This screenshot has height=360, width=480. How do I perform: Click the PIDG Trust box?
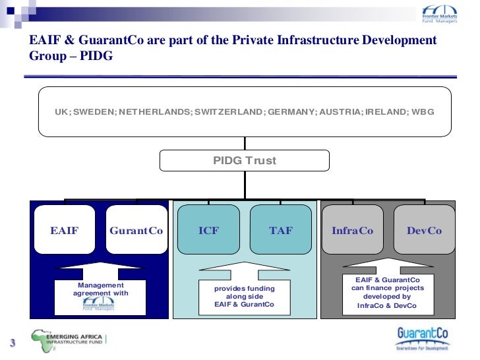click(245, 161)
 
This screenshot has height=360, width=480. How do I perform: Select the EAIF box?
click(65, 231)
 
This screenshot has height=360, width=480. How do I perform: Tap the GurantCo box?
click(136, 231)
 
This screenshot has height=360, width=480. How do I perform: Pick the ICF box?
click(209, 231)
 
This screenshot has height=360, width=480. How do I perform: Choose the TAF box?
click(280, 231)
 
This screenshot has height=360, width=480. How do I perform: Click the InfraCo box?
click(353, 231)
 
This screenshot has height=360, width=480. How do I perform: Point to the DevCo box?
click(424, 231)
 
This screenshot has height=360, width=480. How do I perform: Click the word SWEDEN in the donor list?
click(94, 112)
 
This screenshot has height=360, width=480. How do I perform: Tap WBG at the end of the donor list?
click(422, 112)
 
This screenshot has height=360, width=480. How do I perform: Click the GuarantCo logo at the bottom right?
click(422, 338)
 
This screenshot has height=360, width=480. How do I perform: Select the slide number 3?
click(12, 344)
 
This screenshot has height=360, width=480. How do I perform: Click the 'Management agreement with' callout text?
click(100, 289)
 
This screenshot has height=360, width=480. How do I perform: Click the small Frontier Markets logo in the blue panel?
click(99, 305)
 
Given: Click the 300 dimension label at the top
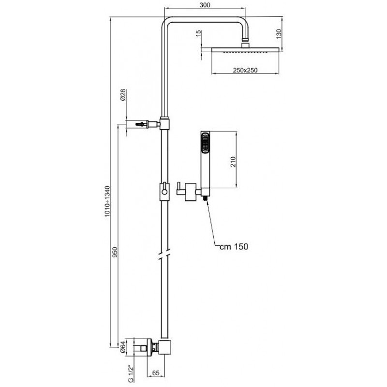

================================

_Problem requirements_
Copy the whole listing above verbatim, omitting the pictures.

_Solved exercise_
This screenshot has height=360, width=480. How do I perform: Click the PIDG Trust box?
click(245, 161)
 
This screenshot has height=360, width=480. How do I perform: Select the EAIF box?
click(65, 231)
 
This screenshot has height=360, width=480. How do I perform: Tap the GurantCo box?
click(136, 231)
 
This screenshot has height=360, width=480. How do I perform: Pick the ICF box?
click(209, 231)
 
This screenshot has height=360, width=480. How do I perform: Choose the TAF box?
click(280, 231)
 
This screenshot has height=360, width=480. How do I perform: Click the InfraCo box?
click(353, 231)
 
This screenshot has height=360, width=480. How do I perform: Point to the DevCo box?
click(424, 231)
 
This screenshot has height=360, width=480. How do I perform: Click the word SWEDEN in the donor list?
click(94, 112)
 
This screenshot has height=360, width=480. How do I perform: Tap WBG at the end of the donor list?
click(422, 112)
 
This screenshot has height=360, width=480. How do I perform: Click the GuarantCo logo at the bottom right?
click(422, 338)
 
This screenshot has height=360, width=480. How do I perform: Select the slide number 3?
click(12, 344)
 
This screenshot has height=360, width=480. How do I perform: Click the 'Management agreement with' callout text?
click(100, 289)
 
This screenshot has height=360, width=480. How do I perform: Click the small Frontier Markets logo in the blue panel?
click(99, 305)
 
Given: Click the 300 dimension label at the top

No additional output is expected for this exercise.